Prime Minister Boris Johnson’s chief adviser Dominic Cummings has left Downing Street carrying boxes amid reports he has quit his post earlier than expected.

The BBC reported Mr Cummings had stepped down from his role with immediate effect, rather than waiting for the end of the year.

The broadcaster said the controversial aide had spoken to the Prime Minister earlier on Friday and it was decided it was best for him to go immediately.

The news came amid a bitter power struggle in No 10, which saw the resignation of Mr Cummings’ fellow Vote Leave veteran Lee Cain earlier this week.

On Thursday night, Mr Cummings insisted to the BBC that “rumours of me threatening to resign are invented” after it was suggested he would exit in protest over the treatment of Mr Cain, who quit as communications chief.

But Mr Cummings said his “position hasn’t changed since my January blog” in which he said he hoped to be “largely redundant” by 2021.

Tory backbenchers urged No 10 to use the exit of the aide whose mid-lockdown trip to Durham cemented his notoriety as an opportunity to restore the values of “respect, integrity and trust”.

Dominic Cummings
Dominic Cummings leaving Downing Street on Friday evening (Yui Mok/PA)

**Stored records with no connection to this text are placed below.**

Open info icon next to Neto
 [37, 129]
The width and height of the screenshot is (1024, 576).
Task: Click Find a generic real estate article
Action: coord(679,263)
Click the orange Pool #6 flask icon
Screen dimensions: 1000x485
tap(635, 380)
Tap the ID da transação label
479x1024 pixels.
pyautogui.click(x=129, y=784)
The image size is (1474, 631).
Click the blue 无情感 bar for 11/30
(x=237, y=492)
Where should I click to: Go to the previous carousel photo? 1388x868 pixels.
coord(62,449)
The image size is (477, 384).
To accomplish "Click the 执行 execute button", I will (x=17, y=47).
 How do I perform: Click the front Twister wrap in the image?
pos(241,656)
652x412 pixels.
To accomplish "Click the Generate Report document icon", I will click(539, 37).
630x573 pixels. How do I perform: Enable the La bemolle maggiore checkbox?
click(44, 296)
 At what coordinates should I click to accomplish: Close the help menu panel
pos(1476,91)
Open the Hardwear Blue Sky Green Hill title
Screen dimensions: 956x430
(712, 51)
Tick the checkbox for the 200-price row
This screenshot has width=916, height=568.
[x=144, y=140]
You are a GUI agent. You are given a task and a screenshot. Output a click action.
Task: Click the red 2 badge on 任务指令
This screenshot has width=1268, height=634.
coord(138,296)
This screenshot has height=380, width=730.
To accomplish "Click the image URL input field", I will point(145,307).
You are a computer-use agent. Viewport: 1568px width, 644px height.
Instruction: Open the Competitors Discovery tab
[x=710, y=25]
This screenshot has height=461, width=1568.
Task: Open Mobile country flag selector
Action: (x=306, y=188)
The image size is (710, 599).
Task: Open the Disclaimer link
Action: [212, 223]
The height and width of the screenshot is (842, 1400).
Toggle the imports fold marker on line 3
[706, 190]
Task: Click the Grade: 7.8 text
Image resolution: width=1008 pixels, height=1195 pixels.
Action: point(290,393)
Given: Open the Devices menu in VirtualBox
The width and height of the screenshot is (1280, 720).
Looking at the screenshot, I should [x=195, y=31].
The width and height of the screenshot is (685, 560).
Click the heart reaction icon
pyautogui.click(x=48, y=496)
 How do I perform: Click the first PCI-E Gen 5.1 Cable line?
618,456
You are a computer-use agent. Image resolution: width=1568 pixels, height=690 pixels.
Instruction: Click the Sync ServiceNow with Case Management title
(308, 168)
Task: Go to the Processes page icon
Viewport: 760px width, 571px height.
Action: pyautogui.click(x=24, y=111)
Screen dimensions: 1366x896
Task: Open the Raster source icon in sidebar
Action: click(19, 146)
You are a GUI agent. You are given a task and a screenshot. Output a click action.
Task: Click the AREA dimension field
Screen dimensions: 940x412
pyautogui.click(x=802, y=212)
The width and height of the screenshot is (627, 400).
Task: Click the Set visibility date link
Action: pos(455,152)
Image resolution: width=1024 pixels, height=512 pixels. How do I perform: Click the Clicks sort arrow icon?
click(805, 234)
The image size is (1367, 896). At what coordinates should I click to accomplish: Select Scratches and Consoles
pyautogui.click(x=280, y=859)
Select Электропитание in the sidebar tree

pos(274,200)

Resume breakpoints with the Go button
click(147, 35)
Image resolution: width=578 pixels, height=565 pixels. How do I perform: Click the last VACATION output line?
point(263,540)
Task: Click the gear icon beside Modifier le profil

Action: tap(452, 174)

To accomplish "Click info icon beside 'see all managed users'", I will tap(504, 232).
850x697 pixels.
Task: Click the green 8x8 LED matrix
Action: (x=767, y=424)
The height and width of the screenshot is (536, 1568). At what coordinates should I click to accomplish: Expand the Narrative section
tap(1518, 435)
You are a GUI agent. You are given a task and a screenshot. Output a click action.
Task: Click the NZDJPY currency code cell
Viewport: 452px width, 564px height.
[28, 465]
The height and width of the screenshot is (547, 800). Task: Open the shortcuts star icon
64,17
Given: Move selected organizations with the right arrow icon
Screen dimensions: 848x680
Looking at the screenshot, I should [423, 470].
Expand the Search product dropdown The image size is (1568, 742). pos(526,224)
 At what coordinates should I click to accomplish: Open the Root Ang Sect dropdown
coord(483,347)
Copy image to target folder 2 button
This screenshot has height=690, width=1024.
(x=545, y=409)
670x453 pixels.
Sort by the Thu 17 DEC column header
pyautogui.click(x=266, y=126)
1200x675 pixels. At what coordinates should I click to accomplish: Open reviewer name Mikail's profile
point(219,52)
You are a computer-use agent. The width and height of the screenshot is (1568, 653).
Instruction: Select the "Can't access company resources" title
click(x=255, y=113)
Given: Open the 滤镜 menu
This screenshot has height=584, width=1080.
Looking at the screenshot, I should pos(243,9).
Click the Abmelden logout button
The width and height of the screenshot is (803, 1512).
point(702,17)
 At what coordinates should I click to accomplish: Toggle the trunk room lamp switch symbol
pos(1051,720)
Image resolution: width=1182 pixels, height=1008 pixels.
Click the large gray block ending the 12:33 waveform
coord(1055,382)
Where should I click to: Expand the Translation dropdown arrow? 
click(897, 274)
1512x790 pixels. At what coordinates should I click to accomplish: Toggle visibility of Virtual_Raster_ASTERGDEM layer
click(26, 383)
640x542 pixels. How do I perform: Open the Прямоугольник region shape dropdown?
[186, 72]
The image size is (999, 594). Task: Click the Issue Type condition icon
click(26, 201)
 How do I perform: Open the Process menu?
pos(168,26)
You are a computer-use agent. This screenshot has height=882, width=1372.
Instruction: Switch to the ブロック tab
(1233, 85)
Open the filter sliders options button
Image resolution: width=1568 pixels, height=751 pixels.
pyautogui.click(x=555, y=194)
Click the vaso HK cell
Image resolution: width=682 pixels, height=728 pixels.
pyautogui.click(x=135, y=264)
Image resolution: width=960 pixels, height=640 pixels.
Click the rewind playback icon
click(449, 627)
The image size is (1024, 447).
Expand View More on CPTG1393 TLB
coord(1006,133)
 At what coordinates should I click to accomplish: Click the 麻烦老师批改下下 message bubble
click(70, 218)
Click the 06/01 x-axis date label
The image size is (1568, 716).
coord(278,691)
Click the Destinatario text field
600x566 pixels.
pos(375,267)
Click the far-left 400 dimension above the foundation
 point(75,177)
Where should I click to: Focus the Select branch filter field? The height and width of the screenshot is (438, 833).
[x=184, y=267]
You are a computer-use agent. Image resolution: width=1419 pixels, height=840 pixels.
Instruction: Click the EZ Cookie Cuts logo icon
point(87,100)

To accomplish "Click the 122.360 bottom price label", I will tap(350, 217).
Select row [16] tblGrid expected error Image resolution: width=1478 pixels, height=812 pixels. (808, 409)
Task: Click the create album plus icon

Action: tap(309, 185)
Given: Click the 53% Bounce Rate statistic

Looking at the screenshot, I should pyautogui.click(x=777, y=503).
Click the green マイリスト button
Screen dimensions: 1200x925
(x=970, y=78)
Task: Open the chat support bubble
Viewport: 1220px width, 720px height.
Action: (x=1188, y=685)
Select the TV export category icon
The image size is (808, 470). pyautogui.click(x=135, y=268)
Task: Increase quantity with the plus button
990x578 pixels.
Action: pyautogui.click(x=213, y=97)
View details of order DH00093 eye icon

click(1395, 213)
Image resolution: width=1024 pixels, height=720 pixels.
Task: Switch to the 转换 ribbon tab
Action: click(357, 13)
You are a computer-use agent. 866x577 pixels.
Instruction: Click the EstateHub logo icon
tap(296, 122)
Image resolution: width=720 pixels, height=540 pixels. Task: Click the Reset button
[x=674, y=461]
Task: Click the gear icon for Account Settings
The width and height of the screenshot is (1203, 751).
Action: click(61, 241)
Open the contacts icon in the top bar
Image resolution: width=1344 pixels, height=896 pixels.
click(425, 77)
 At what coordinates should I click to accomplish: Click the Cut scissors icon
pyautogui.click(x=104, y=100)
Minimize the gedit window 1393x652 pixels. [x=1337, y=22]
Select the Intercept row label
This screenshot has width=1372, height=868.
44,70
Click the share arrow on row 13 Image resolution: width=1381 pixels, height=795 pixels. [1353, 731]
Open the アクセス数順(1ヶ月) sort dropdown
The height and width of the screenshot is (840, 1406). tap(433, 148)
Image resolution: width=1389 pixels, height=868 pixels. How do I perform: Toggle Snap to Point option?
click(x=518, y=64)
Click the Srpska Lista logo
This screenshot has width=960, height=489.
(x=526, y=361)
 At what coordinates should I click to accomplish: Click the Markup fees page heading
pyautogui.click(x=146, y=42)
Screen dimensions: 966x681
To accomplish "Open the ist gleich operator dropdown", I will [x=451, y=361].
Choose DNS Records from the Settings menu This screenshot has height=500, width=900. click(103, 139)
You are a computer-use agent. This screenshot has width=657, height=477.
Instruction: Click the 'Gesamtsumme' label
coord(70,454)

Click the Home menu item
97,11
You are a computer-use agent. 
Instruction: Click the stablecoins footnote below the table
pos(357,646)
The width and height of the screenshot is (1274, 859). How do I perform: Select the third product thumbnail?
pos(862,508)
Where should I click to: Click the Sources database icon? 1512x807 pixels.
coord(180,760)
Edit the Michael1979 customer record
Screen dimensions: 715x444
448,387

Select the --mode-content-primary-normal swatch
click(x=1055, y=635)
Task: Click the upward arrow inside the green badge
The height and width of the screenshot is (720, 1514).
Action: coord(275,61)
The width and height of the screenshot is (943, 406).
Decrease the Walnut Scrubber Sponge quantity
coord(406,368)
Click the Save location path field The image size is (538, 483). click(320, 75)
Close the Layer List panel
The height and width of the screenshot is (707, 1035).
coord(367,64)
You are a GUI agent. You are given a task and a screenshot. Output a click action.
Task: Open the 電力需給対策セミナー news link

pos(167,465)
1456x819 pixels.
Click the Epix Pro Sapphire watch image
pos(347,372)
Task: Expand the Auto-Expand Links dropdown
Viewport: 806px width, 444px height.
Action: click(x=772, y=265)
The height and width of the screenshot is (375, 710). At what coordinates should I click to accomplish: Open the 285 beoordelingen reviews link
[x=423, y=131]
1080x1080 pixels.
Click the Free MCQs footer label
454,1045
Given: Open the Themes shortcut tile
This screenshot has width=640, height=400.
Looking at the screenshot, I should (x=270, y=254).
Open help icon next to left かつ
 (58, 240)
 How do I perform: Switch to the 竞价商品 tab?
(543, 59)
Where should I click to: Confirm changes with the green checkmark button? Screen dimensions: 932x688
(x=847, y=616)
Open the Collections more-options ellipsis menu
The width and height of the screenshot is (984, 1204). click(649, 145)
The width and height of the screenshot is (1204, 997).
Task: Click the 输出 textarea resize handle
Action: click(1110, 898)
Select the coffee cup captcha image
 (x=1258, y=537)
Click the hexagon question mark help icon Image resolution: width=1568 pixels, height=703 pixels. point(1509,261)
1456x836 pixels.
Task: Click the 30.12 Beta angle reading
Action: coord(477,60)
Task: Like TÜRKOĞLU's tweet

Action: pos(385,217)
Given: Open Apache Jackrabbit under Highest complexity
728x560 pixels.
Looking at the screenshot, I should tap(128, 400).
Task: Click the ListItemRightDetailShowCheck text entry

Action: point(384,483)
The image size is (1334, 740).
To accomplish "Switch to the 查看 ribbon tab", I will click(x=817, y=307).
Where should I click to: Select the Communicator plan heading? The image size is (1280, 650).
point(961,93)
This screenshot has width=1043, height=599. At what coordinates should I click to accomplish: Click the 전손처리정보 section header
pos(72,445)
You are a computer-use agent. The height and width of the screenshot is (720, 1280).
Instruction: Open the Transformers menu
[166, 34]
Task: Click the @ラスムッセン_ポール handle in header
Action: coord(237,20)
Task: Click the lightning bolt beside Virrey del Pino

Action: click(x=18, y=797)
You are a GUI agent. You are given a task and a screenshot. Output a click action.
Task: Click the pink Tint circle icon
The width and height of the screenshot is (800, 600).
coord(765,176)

Senior Tory MP Sir Bernard Jenkin said it is time to restore “respect, integrity and trust”, which he said have been “lacking in recent months” between No 10 and Tory MPs.

“It’s an opportunity to reset how the Government operates and to emphasise some values about what we want to project as a Conservative Party in Government,” the chair of the Commons liaison committee told BBC Radio 4’s Today programme.

“I’m not surprised in a way that it is ending in the way it is. No prime minister can afford a single adviser to become a running story, dominating his Government’s communications and crowding out the proper messages the Government wants to convey.

“Nobody is indispensable.”

Highly-publicised in-fighting at the heart of Government led to Mr Cain’s resignation on Wednesday.

He had been offered the post of chief of staff but a backlash among Tories and Mr Johnson’s inner circle sealed his departure.

Shadow health secretary Jonathan Ashworth highlighted the strain being heaped on the NHS and the public by Covid-19 while “Downing Street is paralysed by the soap opera of these self-indulgent spin doctors,” adding: “It’s pathetic.”

His colleague on the Labour front-bench, David Lammy, said the departures are “like rats fleeing a sinking ship”.

“His legacy is one of bullying, deception, hypocrisy and hubris. The super-forecaster who ignored the pandemic. His damage is irreparable,” he added.

The Prime Minister’s official spokesman, James Slack, who will replace Mr Cain when he leaves in the new year, continued to insist that Mr Johnson is not being distracted from the national crisis by the row.

“What the Prime Minister and the Government are focused upon is taking every possible step to get this country through the coronavirus pandemic,” he said.